Earlier this week, Prime Minister Imran Khan had announced on Twitter that Indian pilgrims visiting the Baba Guru Nanak shrine for the 550th anniversary, on Nov. 9 and 12, would not need to register 10 days in advance; would not require passports; and would not have to pay $20 service charges. These waivers were also passed by a meeting of the federal cabinet, after which they were formally conveyed to the Indian High Commission in Islamabad.

“As a special gesture, #Pakistan announced concessions on the auspicious occasion of 550th Birth Anniversary of #BabaGuruNanak to facilitate pilgrims. This has been REFUSED by #India in blatant disregard of Sikh sentiments,” Foreign Office spokesman Dr. Mohammad Faisal posted on Twitter. “If India does not wish to avail these facilitative measures for pilgrims, it is India’s choice. India is creating confusion to confuse,” he added.

New Delhi’s Ministry of External Affairs on Thursday dismissed these waivers during a conversation with Indian media. Spokesman Raveesh Kumar said that the Kartarpur Corridor would operate strictly in accordance with the previously signed bilateral agreement. “Sometimes they say passport is needed, other times it is not needed. We think there are differences between their Foreign Office and other agencies. We have a memorandum of understanding, it hasn’t been changed and as per it passport is needed.”

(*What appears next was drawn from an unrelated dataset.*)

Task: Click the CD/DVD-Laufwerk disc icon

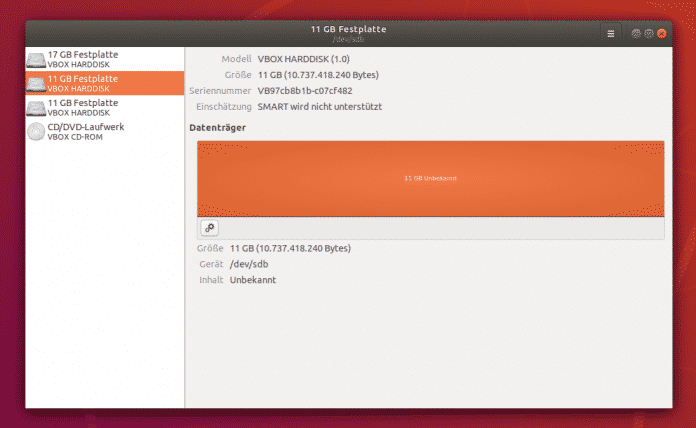Action: click(x=36, y=131)
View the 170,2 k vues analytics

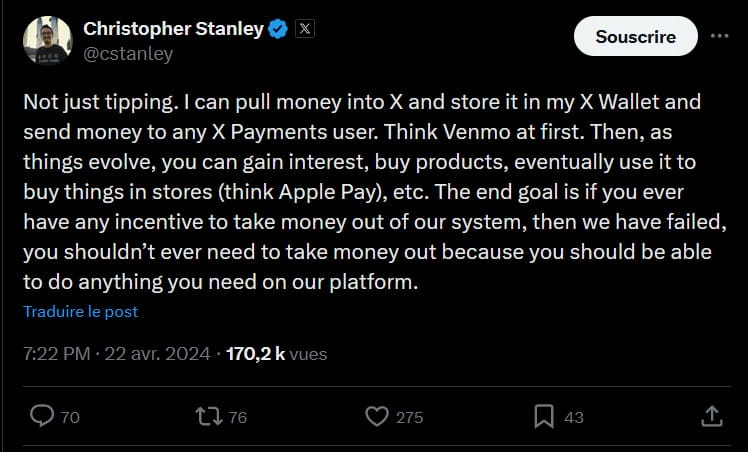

Kumar was likely referring to a broadcast interview of Pakistan Army spokesman Maj. Gen. Asif Ghafoor. In it, he appeared to contradict the P.M.’s statement by saying a passport-based identity system would be required. The Pakistan Tehreek-e-Insaf-led government has since clarified that P.M. Khan only meant no passport would be required during the inauguration days—similar to the other waivers. Faisal told a media briefing that the passport waiver would only extend for a year, adding that the ISPR statement was perfectly in line with the position of the Foreign Office.

The government has announced that it is expecting around 10,000 Sikh pilgrims to visit the Baba Guru Nanak shrine at the inauguration on Nov. 9, which will include visitors who avail the Kartarpur Corridor; those who travel via Wagah border; and those who come from the West.

Faisal told the press briefing that Pakistan remained committed to dialogue and would not hesitate to restore ties with India. However, he said, New Delhi’s “aggressive” actions risked endangering regional peace and stability, specifically pointing to the revocation of India-held Kashmir’s autonomy on Aug. 5, and an ongoing lockdown in the region.